Ma tornando agli "imprenditori" delle cosche della ‘ndrangheta per cui la Procura chiede l'arresto, bisogna dire che sanno muoversi bene. Gino Mamone ha dichiarato che avrebbe chiuso la Eco Ge perché è "criminalizzato". Così gli operai della società fondata dal "capofamiglia" Luigi Mamone, e scelti accuratamente dalla Famiglia (nella gestione c'è anche Ines Capuana consorte di Gino), si sono mobilitati per difendere Gino che è un bravo padrone (si potrà dire all'inglese: "boss"?) che da "il lavoro migliore", che "lavora più di tutti" e "dà futuro". Si sono mobilitati per dire che sono "stufi di questo linciaggio".
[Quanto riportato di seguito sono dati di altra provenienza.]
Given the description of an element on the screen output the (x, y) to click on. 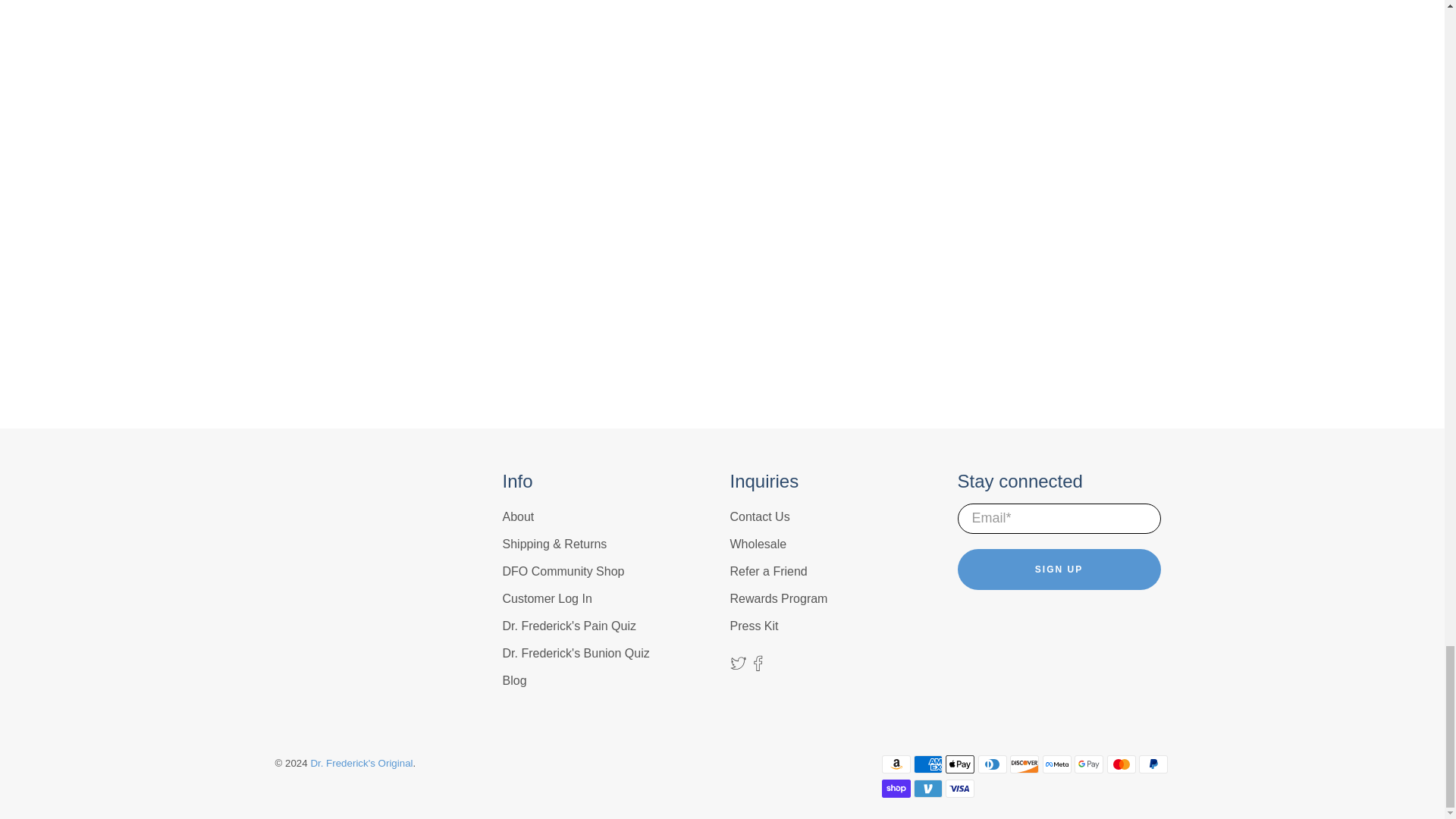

Probabilmente non gli hanno detto che in caso di arresti e sequestri di società, come ad esempio nel caso della Co.For dei fratelli Guarnaccia della ‘ndrangheta la scorsa estate, l'attività prosegue sotto un'amministrazione giudiziaria. Questo non lo ha nemmeno ricordato il rappresentante della CGIL Venanzio Maurici (quello che secondo i rapporti investigativi è il cugino di primo grado del capobastone della famiglia Maurici, Giacomo Maurici, e che comunque con questi si accompagna spesso e volentieri presso il Circolo ARCI la Concordia, come alle feste della comunità Riesina). Infatti la preoccupazione di Venanzio Maurici è stata quella di smentire che i Mamone fossero indagati e che associarli ad inchieste danneggia l'immagine dell'azienda, aggiungendo un passaggio strepitoso: "Nessuno di noi ha intenzione di fermare la Magistratura, ma non bisogna criminalizzare l'azienda in base a fonti poco credibili".

Ma se la DIA, i reparti investigativi della Guardia di Finanza e la Procura (cioè i Magistrati) sono "fonti poco credibili", ci piacerebbe sapere da Venanzio Maurici quali sono quelle credibili. Forse questa volta la CGIL potrebbe aiutarci a trovare una risposta, visto che ne stiamo aspettando ancora una da molto tempo fa!


PS 1
La collaboratrice di giustizia che è uscita dalla famiglia Mamone (riconosciuta dallo Stato - Commissione Centrale presso Ministero dell'Interno) parlava di riunioni a cui partecipavano anche la famiglia Maurici, oltre che altre di Cosa Nostra, Camorra e ‘Ndrangheta. Chissà a quali Maurici si riferiva? Sicuramente degli "omonimi", come sempre in questi casi!

PS 2
Leggi lo speciale sui Mamone



maurici su mamone secoloxixAGGIORNAMENTO 23.05.2008 ore 14.45
Ci ha contattato la CGIL Liguria precisandoci che le dichiarazioni espresse da Venanzio Maurici, agli organi di informazione in merito alla vicenda EcoGe e Mamone, non sono quelle della Confederazione, la quale non ha preso alcuna posizione in merito.